# Trexlertown Swap Meet



## jrapoza (Oct 13, 2015)

I would like to thank everyone that was able to attend as a vendor or a buyer.  The weather was without a doubt a factor.  I look forward to seeing everyone again in the spring.

The Spring Trexlertown Swap meet date will be  May 6, 7, 8, 2016.  


The Fall Trexlertown Swap date will be September 30 - October 2, 2016


I would also like to announce that we will be having Jim Huntington Swap Meet in January or February depending on the weather.  We are hoping that Jim will be able to attend, and as always all proceeds go to Jim and his family.  So please keep watching for that date.  

I thank you all very much, Joe Rapoza 508 558 5129.


----------



## jd56 (Oct 14, 2015)

Thanks Joe...I enjoyed it and as always I expected a little moisture.  Just wasn't ready for the 46° morning. 
Acclimation ...I'm working on it.
Hope to attend in the spring.

It's all about the Rescue / Revival and of course the Tanklights!!

How did I run out of room so fast?

my FB page
https://m.facebook.com/antiquebikerescue


----------



## kingsting (Oct 18, 2015)

In spite of the weather scaring a lot of vendors off, I still had a great time! Moved a few pieces and picked up a couple parts. Been doing this one since 1991...


----------



## JOEL (Jan 13, 2016)

My understanding is that Velofest is May 7th. Is this the correct show date for Trex meet?


----------



## ericbaker (Jan 14, 2016)

JOEL said:


> My understanding is that Velofest is May 7th. Is this the correct show date for Trex meet?




I spoke with Joe yesterday and he's informed that the dates for the spring T-Town swap will  certainly 
be moved back one week to coincide with Spring Velofest, new dates should be May 6th - May 8th.


----------



## morton (Jan 21, 2016)

ericbaker said:


> I spoke with Joe yesterday and he's informed that the dates for the spring T-Town swap will  certainly
> be moved back one week to coincide with Spring Velofest, new dates should be May 6th - May 8th.

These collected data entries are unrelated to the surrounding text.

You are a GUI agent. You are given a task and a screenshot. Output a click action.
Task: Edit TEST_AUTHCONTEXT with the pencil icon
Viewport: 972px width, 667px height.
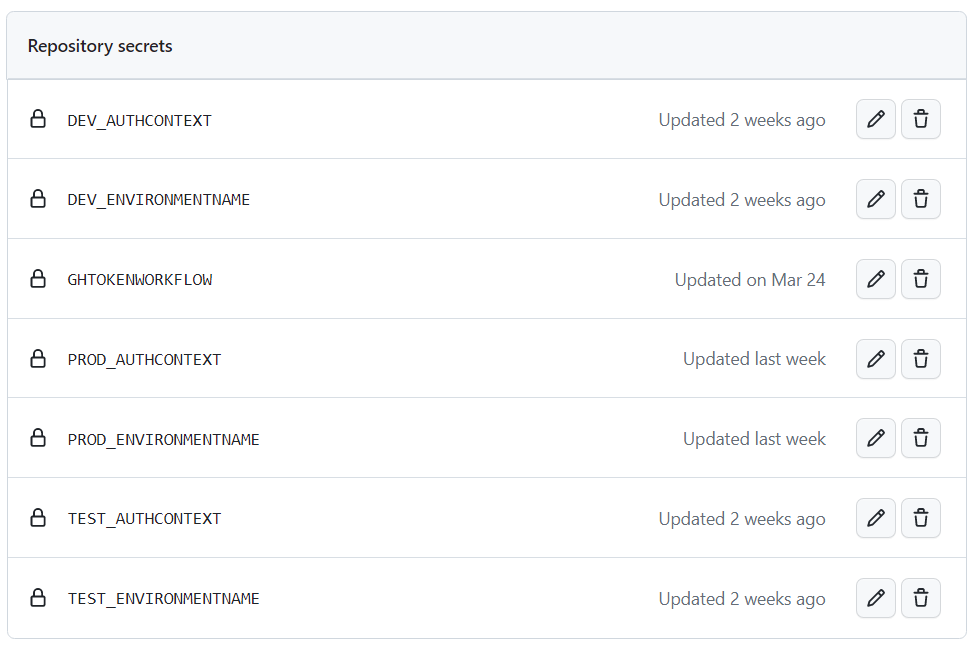point(875,518)
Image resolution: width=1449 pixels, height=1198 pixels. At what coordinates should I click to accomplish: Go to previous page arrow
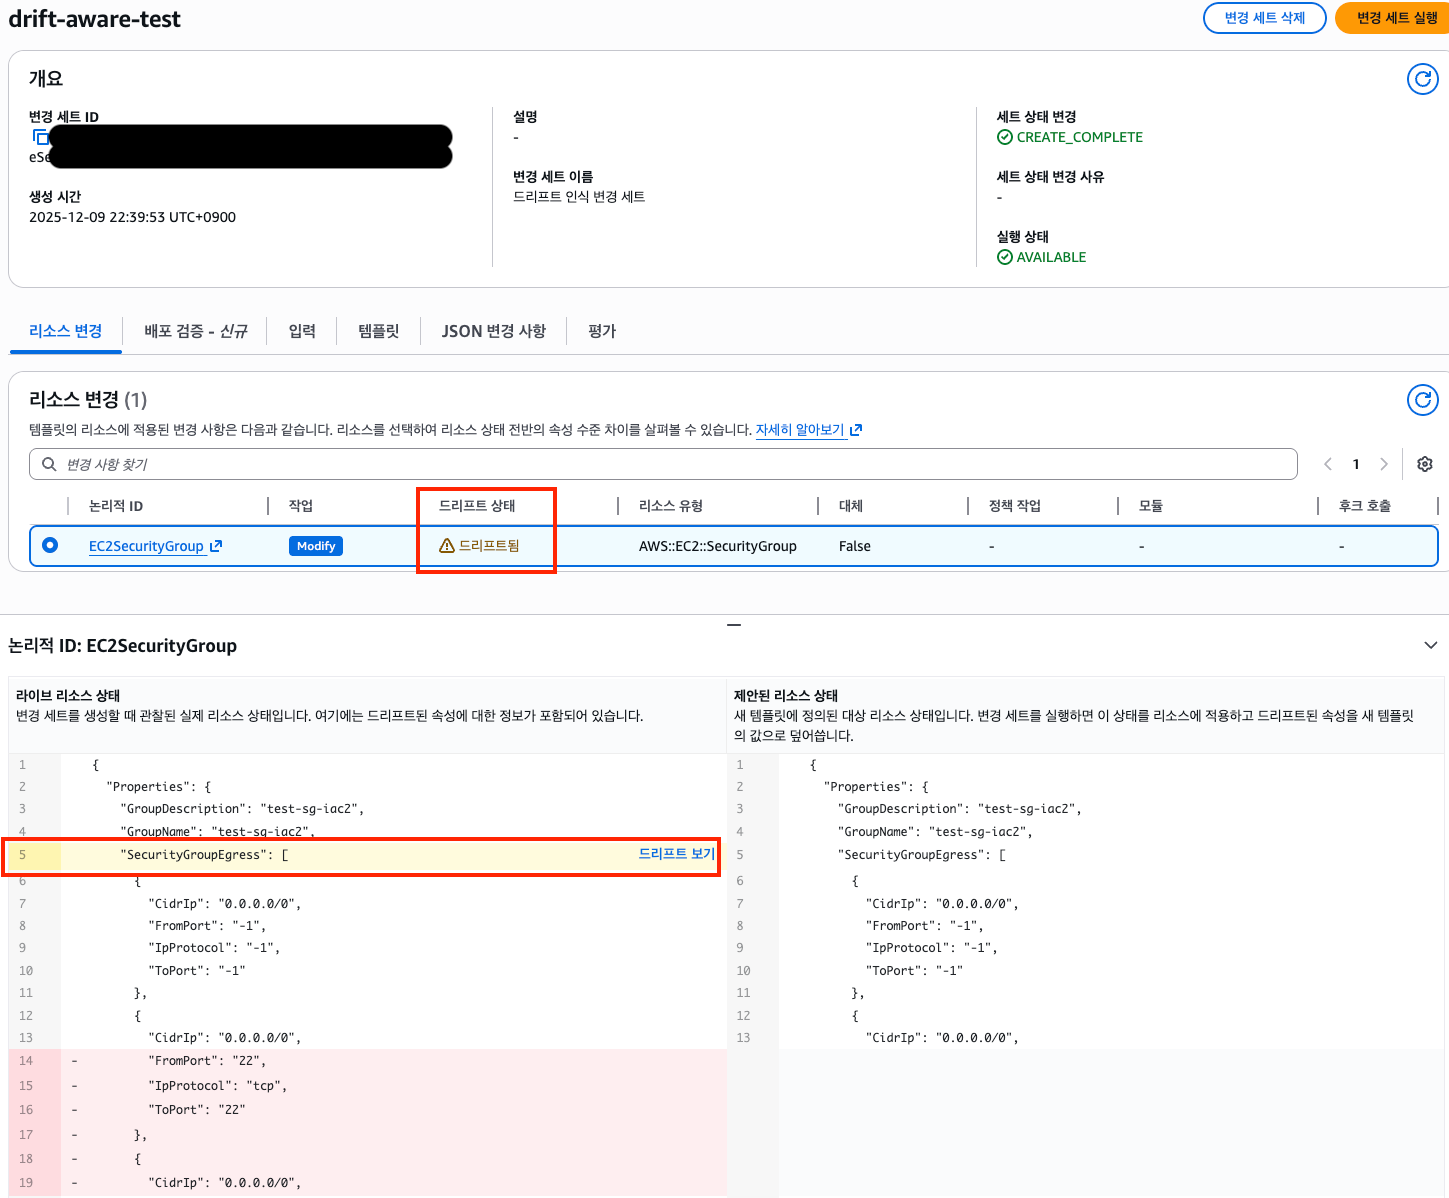1328,464
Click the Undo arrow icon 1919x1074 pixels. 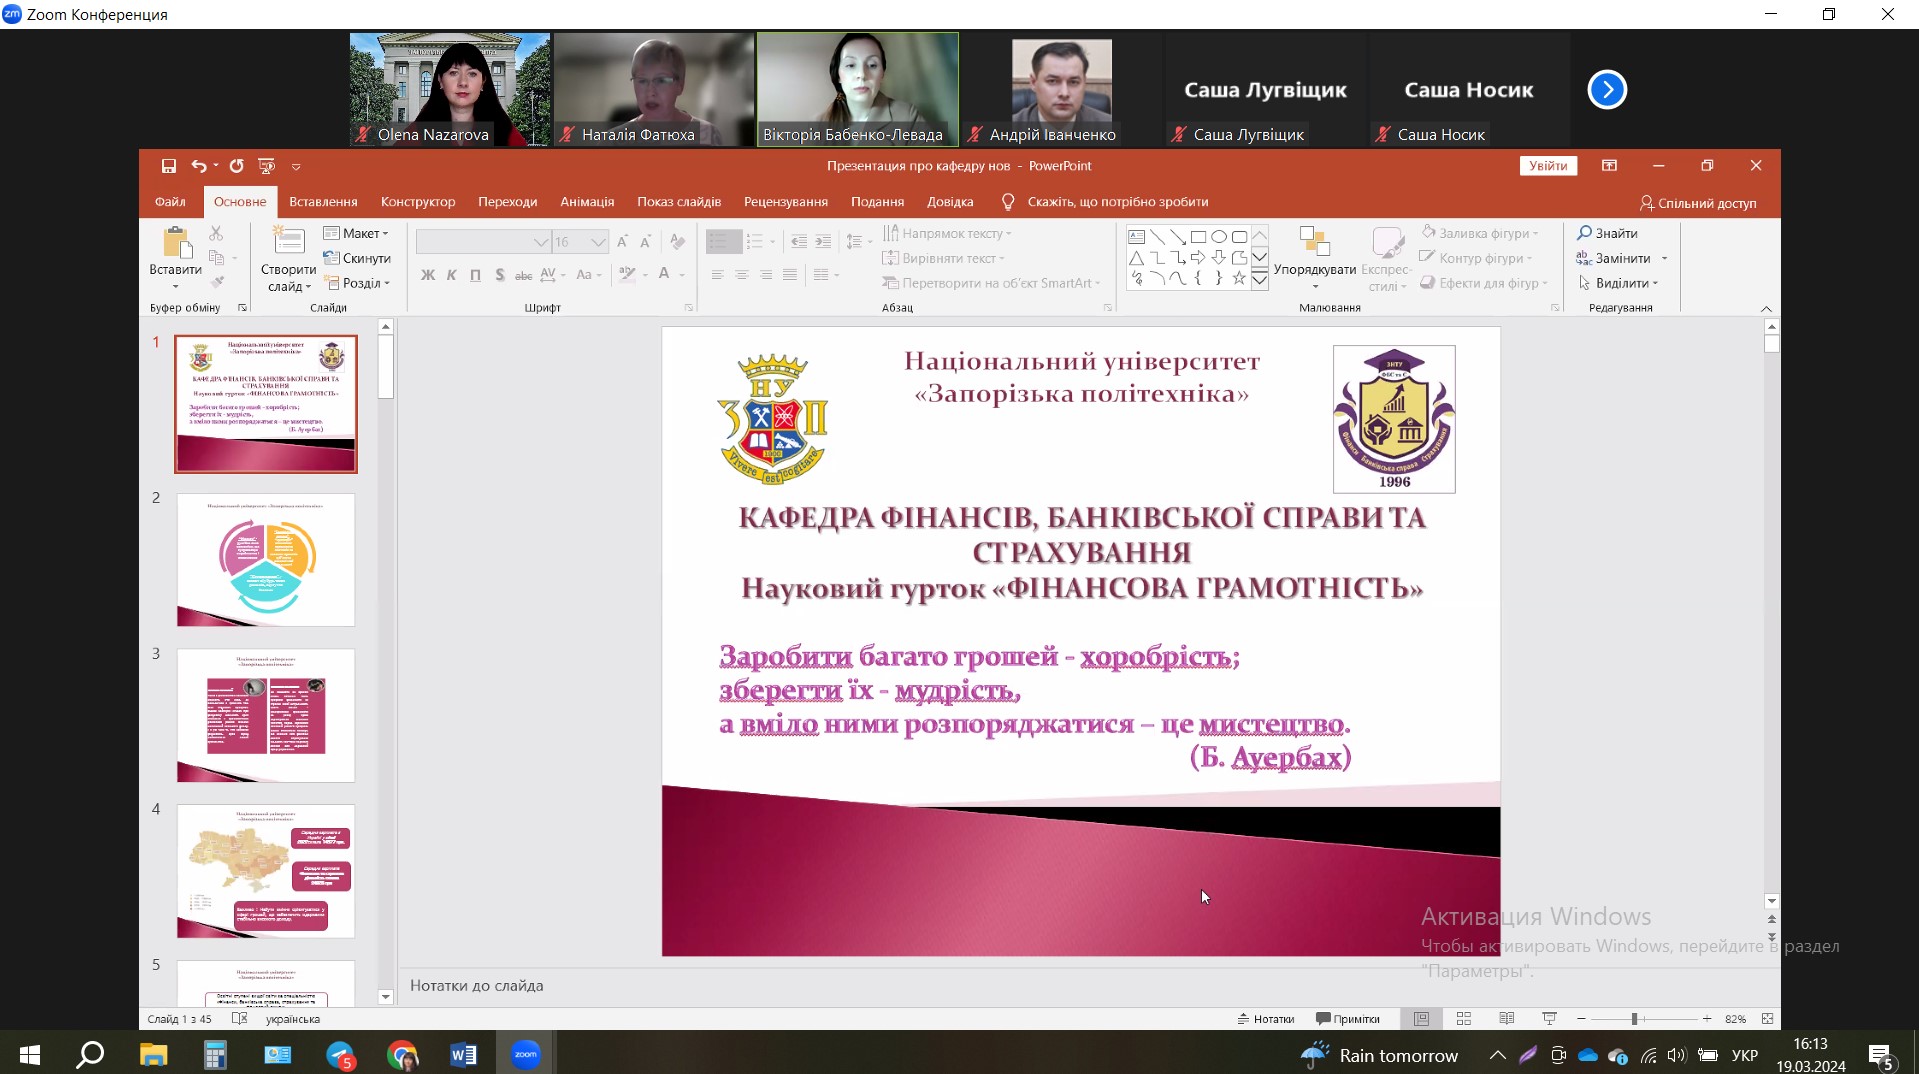[199, 166]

Good move...being able to attend two shows at the same place and same day is great.  Now all we need is a break in the weather!


----------



## jrapoza (Feb 4, 2016)

JOEL said:


> My understanding is that Velofest is May 7th. Is this the correct show date for Trex meet?[/QUOTE
> 
> Yes we changed the date.. Please pass it on.
> 
> ...


----------